Another possible factor limiting the accuracy of CNNs is the use of data from a single imaging modality (PET or CT), a method used in an attempt to simplify and standardize data extraction. The various machine learning techniques analyzed, including CNN, have not yet yielded practice-changing prognostication. Work to be done in this area includes assessment of dual-stream CNN and analysis of data obtained from both PET and CT as input streams together [
19].
Limitations
Our study had several limitations. First, we analyzed all NSCLC subtypes as a group (mainly adenocarcinoma and squamous cell carcinoma), even though this is a heterogeneous group that likely has different imaging features. Second, the small size of our cohort, especially the small number of patients with distant metastases, may have limited our results, because our study required data augmentation techniques to enable machine learning training. Furthermore, the cohort was not large enough to analyze each histologic subtype separately. Third, using a single-stream CNN may have resulted in lower sensitivity and specificity than use of a dual-stream CNN.

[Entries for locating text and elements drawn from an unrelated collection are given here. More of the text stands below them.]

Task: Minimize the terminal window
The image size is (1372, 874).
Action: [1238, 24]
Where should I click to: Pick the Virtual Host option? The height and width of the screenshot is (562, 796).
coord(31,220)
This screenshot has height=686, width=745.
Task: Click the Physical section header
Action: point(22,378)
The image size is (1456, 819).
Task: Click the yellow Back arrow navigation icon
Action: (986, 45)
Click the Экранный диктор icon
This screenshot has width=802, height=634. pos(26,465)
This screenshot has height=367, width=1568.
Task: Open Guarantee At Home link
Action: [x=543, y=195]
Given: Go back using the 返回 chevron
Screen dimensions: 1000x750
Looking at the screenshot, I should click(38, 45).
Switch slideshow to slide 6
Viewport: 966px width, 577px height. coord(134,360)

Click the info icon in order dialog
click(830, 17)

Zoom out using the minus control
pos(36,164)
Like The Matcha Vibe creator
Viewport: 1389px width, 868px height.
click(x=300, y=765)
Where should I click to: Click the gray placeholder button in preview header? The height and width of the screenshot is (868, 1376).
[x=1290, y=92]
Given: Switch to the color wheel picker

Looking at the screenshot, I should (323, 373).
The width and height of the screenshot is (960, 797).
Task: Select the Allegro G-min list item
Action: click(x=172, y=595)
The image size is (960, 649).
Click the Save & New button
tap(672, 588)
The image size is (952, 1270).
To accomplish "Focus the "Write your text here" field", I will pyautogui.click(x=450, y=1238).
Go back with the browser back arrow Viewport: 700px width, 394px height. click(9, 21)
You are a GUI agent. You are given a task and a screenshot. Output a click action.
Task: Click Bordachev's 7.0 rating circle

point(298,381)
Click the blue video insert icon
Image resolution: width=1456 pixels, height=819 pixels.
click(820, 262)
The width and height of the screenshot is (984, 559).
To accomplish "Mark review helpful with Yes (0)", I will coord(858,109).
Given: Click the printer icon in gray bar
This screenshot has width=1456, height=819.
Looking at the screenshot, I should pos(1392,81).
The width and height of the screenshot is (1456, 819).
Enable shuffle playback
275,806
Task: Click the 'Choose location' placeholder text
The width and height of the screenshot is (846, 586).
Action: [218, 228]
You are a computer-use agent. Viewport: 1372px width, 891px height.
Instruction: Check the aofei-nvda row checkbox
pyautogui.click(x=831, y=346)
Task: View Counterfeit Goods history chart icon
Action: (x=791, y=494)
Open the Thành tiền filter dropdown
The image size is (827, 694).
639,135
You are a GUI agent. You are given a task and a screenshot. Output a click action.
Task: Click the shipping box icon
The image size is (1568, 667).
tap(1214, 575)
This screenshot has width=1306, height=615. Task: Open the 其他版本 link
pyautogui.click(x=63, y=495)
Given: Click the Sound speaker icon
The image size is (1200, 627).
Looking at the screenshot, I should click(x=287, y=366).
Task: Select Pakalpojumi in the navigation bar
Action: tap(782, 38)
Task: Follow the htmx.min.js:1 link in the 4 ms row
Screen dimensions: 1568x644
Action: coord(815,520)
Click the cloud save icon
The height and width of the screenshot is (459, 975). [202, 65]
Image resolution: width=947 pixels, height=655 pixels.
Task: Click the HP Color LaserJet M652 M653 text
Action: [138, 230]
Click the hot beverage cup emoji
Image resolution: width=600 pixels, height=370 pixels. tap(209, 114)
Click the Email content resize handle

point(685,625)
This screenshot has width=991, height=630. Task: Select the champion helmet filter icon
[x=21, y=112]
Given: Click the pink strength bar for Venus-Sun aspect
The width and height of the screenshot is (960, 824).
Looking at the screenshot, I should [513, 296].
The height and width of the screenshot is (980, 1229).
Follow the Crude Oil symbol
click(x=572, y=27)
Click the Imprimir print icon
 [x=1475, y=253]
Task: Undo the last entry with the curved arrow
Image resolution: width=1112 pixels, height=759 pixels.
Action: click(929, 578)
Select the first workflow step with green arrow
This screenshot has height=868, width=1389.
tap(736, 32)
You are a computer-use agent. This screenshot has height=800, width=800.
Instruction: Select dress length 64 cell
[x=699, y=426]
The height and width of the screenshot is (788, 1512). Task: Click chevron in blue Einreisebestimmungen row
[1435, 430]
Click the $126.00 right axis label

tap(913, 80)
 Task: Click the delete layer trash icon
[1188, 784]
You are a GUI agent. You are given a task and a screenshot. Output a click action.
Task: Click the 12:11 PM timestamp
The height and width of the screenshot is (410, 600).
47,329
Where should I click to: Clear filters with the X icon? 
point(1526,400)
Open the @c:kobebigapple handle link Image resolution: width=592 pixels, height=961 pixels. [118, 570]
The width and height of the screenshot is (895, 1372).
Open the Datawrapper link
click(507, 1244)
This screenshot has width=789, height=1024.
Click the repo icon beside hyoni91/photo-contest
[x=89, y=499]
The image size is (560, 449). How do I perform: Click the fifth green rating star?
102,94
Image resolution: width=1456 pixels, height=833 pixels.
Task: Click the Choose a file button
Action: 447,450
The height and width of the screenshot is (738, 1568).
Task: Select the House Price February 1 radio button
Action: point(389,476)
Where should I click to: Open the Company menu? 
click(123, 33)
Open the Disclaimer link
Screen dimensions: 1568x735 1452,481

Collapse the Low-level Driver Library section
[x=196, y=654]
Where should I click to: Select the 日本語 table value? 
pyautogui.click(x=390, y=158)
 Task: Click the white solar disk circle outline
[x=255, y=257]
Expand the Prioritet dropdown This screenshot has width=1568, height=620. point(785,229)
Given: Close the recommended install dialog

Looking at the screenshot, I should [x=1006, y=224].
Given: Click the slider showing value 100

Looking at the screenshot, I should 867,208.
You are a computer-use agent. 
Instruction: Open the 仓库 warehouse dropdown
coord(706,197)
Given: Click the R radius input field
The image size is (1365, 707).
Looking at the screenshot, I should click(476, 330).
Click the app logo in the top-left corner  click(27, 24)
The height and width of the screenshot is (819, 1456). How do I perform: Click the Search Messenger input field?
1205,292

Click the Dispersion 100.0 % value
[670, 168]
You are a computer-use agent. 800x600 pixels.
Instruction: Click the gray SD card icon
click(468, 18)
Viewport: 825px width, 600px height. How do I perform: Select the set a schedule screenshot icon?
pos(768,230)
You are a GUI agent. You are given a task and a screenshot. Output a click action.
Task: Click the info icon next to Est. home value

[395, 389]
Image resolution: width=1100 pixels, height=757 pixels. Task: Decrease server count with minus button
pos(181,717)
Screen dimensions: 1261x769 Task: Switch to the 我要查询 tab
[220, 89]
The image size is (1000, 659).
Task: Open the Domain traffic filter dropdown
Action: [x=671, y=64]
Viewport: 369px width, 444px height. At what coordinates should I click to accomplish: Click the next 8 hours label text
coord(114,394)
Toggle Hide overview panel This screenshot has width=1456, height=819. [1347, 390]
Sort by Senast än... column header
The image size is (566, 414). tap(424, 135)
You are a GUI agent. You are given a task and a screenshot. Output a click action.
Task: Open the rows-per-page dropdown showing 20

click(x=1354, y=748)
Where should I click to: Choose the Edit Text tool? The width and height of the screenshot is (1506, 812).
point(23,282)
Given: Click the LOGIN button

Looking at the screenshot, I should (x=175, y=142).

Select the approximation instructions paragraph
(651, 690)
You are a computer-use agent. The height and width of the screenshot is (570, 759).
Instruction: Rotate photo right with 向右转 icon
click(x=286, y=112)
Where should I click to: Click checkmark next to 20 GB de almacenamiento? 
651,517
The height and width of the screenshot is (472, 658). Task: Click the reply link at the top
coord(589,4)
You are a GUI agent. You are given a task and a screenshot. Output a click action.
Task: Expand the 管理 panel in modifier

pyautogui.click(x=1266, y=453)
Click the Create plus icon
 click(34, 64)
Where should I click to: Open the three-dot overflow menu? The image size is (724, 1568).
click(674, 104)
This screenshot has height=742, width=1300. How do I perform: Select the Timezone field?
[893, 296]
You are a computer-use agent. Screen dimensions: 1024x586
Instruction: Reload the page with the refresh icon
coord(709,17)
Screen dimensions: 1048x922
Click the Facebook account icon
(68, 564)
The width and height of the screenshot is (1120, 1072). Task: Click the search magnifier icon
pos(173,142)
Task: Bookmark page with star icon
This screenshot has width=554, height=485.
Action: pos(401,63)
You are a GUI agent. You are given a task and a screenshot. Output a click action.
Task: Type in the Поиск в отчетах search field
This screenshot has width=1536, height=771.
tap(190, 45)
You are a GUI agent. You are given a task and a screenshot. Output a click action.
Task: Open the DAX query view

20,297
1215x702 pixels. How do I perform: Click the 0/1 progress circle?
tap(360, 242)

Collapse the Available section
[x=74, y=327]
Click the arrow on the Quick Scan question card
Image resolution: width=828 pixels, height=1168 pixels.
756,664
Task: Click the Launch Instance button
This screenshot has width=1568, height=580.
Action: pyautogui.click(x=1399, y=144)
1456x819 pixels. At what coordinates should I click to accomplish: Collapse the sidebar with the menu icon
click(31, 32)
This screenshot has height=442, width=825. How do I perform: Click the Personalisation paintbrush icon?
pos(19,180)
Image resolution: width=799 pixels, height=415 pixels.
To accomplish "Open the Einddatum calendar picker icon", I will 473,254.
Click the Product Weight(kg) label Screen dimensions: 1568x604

Fourth, we analyzed distant metastatic potential in patients at the end of variable follow-up periods. These data yielded overall worse results compared with those of analysis of data on patients with upfront distant metastatic disease, which might have been due to the effect of various treatments administered to these patients. Analyzing more homogeneous patient populations with more uniform datasets may yield better results.
Fifth, our data analysis did not take into account the initial T category, which might have had affected our results. Moreover, we did not include a multivariate analysis to take into account other tumor parameters, such as grade and genetic mutation status, which may have improved the accuracy and NPV of the CNN. However, it is likely that this type of analysis would require a much larger patient cohort. Improved methods should be explored in future studies, most likely in a multicenter design, which would provide this large patient cohort. Finally, the use of segmented tumors as input data for the CNN might have been a limitation by affecting the results. The exact magnitude of this impact and whether it improves or worsens the performance of the CNN are yet unknown [
29].
Conclusion
Our study showed that using a CNN to analyze segmented primary tumors with PET in patients with previously untreated NSCLC can yield a reasonably good prediction of N category, although this prediction does not significantly differ from clinical assessment of nodal status at PET/CT. Even though the CNN had limited sensitivity for determining the distant metastatic potential of tumors, it had fairly high specificity. Our accuracy rates are similar to those in previous studies in which various classic and advanced methods were used. Using the current tools and limited-size patient databases, appears to have produced an accuracy plateu, which may require application of CNNs to more uniform cohorts or require rethinking of the way advanced image analysis is used. To move CNNs from the research setting to clinical practice, this accuracy plateau must be overcome.